With respect, we would refer you to our previous submissions and content of our recent meetings whereby we have confirmed to you our view that your works are grossly over-valued and you have attempted to misrepresent the extent of actual works carried out and completed. This, as you have been made aware, has and is causing ROK some difficulties and embarrassment with our client, although we acknowledge that this is a matter for us to resolve directly with Harlow District Council.
We would also refer you to the email issued by your Mr Jerry Twum-Asare dated 26th June 2008 which we aver corroborates and acknowledges your over-valuation."
"As you will hopefully glean from such correspondence, there is no dispute crystallised and, as such, there can be no formal adjudication. Furthermore, ROK would confirm having received no referral notice not later than seven days from their receipt of the notice of adjudication (11 August 2008)."
"In making this response and participating in this adjudication, ROK reserves its position as to the jurisdictional matters referred to in section 2 below and does not confer upon the adjudicator any power or authority that he does not have otherwise have."
"The challenge on the basis of 'No crystallised dispute' would be the source of considerable argument and expense in any enforcement proceedings."
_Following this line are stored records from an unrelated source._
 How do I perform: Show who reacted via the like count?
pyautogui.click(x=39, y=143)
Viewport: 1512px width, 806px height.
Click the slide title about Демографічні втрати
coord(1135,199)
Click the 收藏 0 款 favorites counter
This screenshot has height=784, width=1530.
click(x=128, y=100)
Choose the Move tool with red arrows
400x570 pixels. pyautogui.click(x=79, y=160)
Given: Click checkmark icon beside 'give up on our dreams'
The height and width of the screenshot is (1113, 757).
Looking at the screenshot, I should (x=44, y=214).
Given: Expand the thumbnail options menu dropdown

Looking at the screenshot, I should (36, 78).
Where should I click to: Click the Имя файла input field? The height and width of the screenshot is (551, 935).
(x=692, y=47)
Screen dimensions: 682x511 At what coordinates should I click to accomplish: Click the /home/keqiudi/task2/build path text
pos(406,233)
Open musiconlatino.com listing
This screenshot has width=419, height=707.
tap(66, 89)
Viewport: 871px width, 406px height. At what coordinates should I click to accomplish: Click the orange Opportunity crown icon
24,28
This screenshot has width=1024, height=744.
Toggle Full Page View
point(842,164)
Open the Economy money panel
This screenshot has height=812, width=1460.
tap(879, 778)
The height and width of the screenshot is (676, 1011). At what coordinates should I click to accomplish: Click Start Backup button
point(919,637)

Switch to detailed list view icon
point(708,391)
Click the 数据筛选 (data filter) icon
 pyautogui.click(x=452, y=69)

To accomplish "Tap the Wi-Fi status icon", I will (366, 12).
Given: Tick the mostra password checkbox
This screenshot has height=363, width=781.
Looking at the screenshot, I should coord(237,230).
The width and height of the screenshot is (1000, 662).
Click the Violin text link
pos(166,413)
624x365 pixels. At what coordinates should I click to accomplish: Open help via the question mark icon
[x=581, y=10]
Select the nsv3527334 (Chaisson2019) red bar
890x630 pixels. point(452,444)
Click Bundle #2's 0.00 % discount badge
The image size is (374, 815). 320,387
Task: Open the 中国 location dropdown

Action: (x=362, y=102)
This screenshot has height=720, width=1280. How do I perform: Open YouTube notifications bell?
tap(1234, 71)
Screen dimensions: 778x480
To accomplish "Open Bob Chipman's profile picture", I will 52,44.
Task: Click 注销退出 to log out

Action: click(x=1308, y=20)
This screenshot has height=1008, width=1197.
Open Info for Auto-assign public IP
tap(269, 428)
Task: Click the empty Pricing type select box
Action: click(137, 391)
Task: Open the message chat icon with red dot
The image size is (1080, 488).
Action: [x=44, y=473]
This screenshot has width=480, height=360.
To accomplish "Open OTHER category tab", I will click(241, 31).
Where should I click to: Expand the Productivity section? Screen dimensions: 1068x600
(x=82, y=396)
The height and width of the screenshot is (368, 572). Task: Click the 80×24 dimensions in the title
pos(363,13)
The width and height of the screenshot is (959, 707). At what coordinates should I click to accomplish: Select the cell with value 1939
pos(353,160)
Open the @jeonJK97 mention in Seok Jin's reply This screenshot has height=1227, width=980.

"The exact same dispute has been the subject of a previous adjudication commenced by PTB. It was decided by Mr Peter Barnes. We enclose a copy of the previous adjudicator's decision dated 1 October 2008. Paragraph 17 of that decision confirms that the dispute was in relation to payment of the final account dated 20 August 2008. The adjudicator decided, amongst other matters, that we should pay PTB the sum of £314,242.18. Given that a dispute in relation to payment of the final account dated 20 of August 2008 has already been referred to adjudication, it cannot be the subject of a second adjudication. If PTB do not agree with the existing adjudicator's decision, their only remedy is to refer the dispute to litigation.
In the circumstances, please confirm that you will resign your appointment as adjudicator.
For the avoidance of doubt, we have raised a number of jurisdictional arguments in the previous adjudication. We consider that our jurisdictional arguments have merit and so we have not paid PTB the sums awarded. In the unlikely event that you decide to continue to act as adjudicator, we reserve the right to raise these additional arguments in this reference."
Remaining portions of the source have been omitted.